Devlog #2: It Took Us 7 Years to Make This Game


Hello, Requ here.

The scene was one dull afternoon in my part-time job. We had just finished our project, but we had to clock in for administrative purposes. My supervisor couldn’t let us leave the office, but we were given a consolation prize—an explicit permission to do whatever we wanted as long as we did not attract undue attention.

So I had about four hours to kill.

Three out of four of us had just worked on Miss Xero/Ceylon Entertainment’s Amplitude and the hype was running high, so on a whim I booted Ren’py and wrote a quick-and-dirty port of a short story I really liked from our club’s writing jams. It was written in BBCode for forum posts then, with branches nested inside spoiler blocks. Without any image whatsoever, I got it done within half an hour and sent it to RakaP. He was surprised, but delighted. We quickly devised a plan. Maybe we could get it done properly, with asteRiesling and OmTivi on board.

Everyone agreed. We drafted some outlines and listed out the resources we would need, division of tasks, all that shebang. We had worked together before, and each of us had done various different projects on our own. It shouldn’t be too difficult. After all, how long would a 20-minutes kinetic novel take to develop? asteRiesling sketched out the characters within a week, and the original plan was NaNoRenO’s perfectly viable one month schedule.

That was seven years ago.

Since then, we had had at least one college graduation, three breakups, five job changes, among other milestones in life between the four of us. If we have a Gantt chart to illustrate our progress, my seven year hiatus broke that chart. I was still having full-time STEM college courseload back then along with one full-time job and a part-time job to pay for the degree, and it turned out being a financially struggling sandwich gen kid meant relegating every passion project you had to the backburner. We did work on other people’s games along the way, and we had had less intensive personal projects. Xero had released three other games in the meantime (bless her productivity) and I worked on each of them, silently wishing I could go back and finish this someday. The others never berated me for this massive delay, but it was a love letter to a friend I greatly respect, and a promise I had always intended to keep.

So the tech winter saw me stranded after a layoff, and fresh out of Bewitching Sinners, I thought this was it, then. I might not get another chance. Besides, SuNoFes was in the horizon, and a deadline could whip me into shape. The old code was so old it was still written in Ren’py 6 (We’re now on 8, don’t worry!). I’d had to upgrade the resolution (it was 640x480, can you believe it?). It took me one whole day to load it with placeholders and I sent it to Avenue Q. They were very welcoming of the idea of resuscitating this project, but understandably reserved. We made the goal absolutely modest: to get it done, that’s it. In spite of my own skepticism, the momentum kicked up and snowballed. The old script was given a new paint job, and character artworks came in to replace the placeholders. I got consumed into learning shaders and Ren’py ATL to compensate for our limited resources. All in all, we worked on it in a pace we thought we could do seven years ago, with more depth than we could ever be because the old us did not have the seven years of experience we now possess. Within two months, we had a release date.
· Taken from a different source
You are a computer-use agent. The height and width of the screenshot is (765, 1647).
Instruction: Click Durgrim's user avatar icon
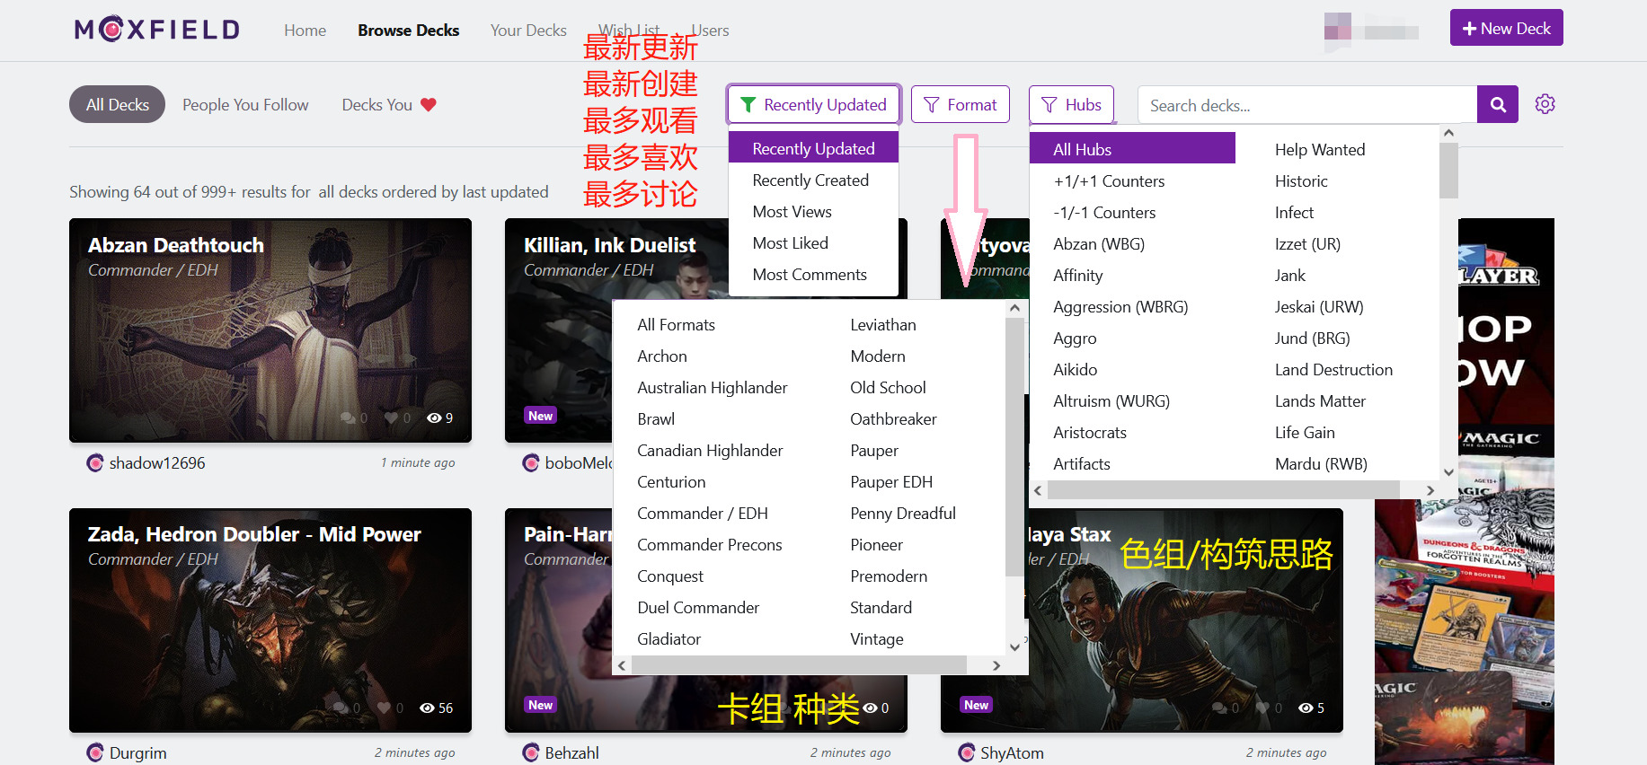pos(95,752)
It was surreal. It is surreal.

The Butterfly Dreams might not be the most technologically shiny project, the plot might not be avant-garde, but the source material and how it came to be is near and dear to me. I’m excited to finally be able to share this to other people. RakaP is one of the most versatile writers I’d ever seen, and I’d never stopped being a fan of everyone in Avenue Q. As far as my personal goal for this game goes, if RakaP likes it, I’m happy.

I hold no illusion of this project being commercially viable, as it strays from the romance and dating sim genre prevalent on top sales, no NSFW, and so short, and it does bring into question why we charge for this game at all. I believe we have a worthy story to tell, and each purchase will support us in our hobby. We are no strangers to financial difficulty however, and we hail from a country with such a weak currency buying games could be cost-prohibitive, so The Butterfly Dreams will have community copies available upon release. If you want to see what Asynthesis has to offer without having to skip your next meal, you can, no question asked. I’ll write more about this in the coming days.

Until then, the collective consciousness sends you our gratitude. May the wings of a million butterflies flap in your favor.